As of the Acquisition Date, the assets acquired and liabilities assumed in the InLine Acquisition were identified and measured at fair value, as presented in the following table:
Acquisition consideration: | | | | |
Cash | | $ | 20,575 | |
Recognized amounts of assets acquired and liabilities assumed: | | | | |
Cash | | $ | 281 | |
Accounts receivable | | | 4,054 | |
Prepaid expenses | | | 36 | |
Property and equipment | | | 21,272 | |
Intangible assets | | | 561 | |
Accounts payable and accrued liabilities | | | (1,541 | ) |
Uncompleted construction contracts liability | | | (313 | ) |
Deferred revenue | | | (3,775 | ) |
Net assets acquired | | $ | 20,575 | |
As of the Acquisition Date, the fair value of InLine’s constructed network infrastructure was approximately 90% of the amount recognized for property and equipment and primarily included in-service underground and aerial fiber, fixed network equipment, and related structures and fixtures providing shelter and access. The fair value of property and equipment was measured primarily using a cost-based approach, which involves establishing a gross replacement or reproduction cost of the asset and then depreciating this value to reflect the loss in value from any cause in comparison with a new asset of like-kind, resulting from physical deterioration, functional obsolescence, and economic obsolescence.
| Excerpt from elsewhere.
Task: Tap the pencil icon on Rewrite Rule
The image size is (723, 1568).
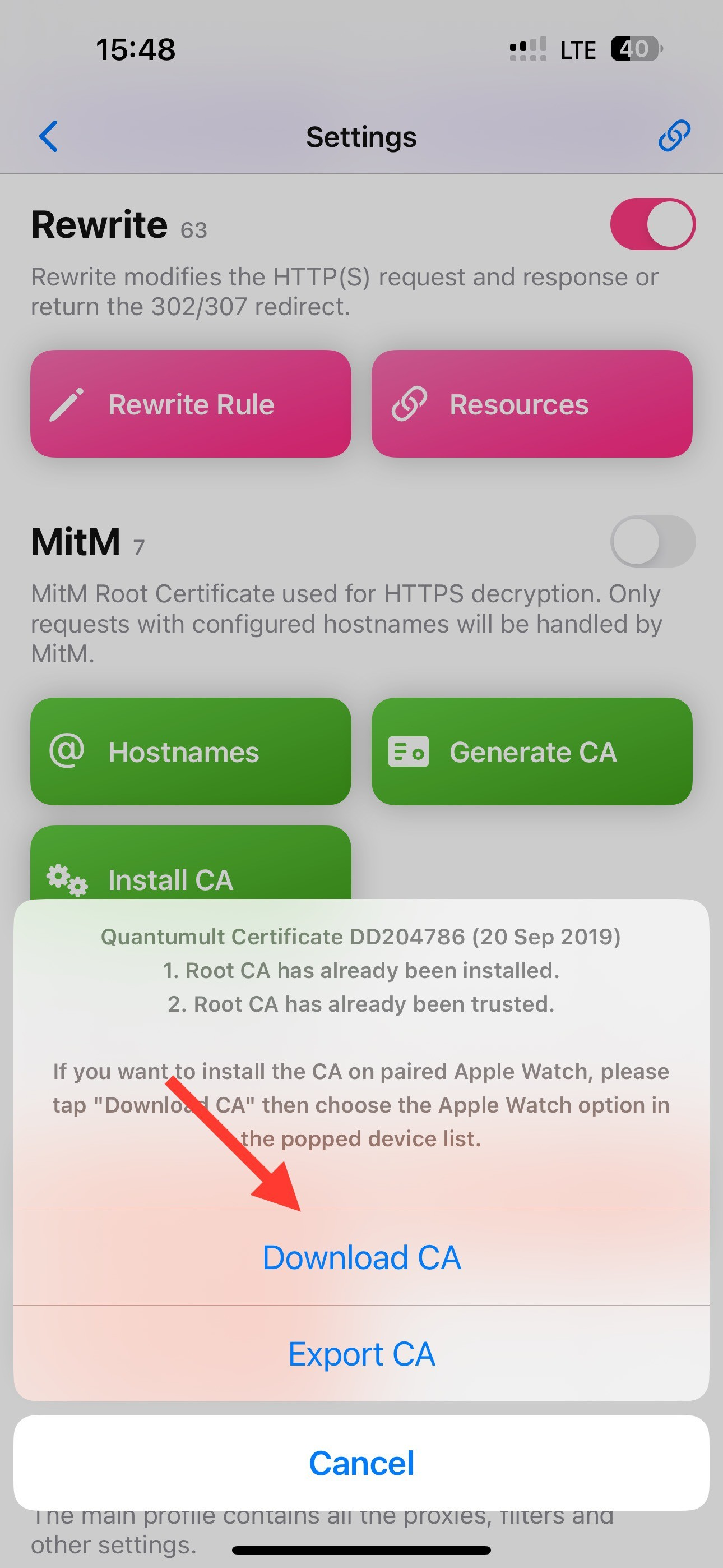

The intangible assets identified in the InLine Acquisition consisted of acquired customer relationships and the InLine trade name, the fair values of which were $458 and $103, respectively. The acquired customer relationships generally involve long-term contractual revenue arrangements to provide broadband services over InLine’s network on a long-term basis, subject to renewals. The fair value of the customer relationship asset was measured using an income-based valuation methodology, which utilized inputs primarily consisting of projections of the components of future operating cash flows attributable to the InLine’s customers as adjusted for anticipated attrition. The fair value of the trade name asset was measured using the relief from royalty method, also an income-based valuation methodology. The inputs to the valuation techniques utilized in determining fair value of the intangible assets were from sources the Company’s management believes were the best available. The acquired customer relationships and trade name were determined to be finite-lived intangible assets with economic useful lives of 15 years and 3 years, respectively, the periods over which each asset is being amortized to expense on a straight-line basis.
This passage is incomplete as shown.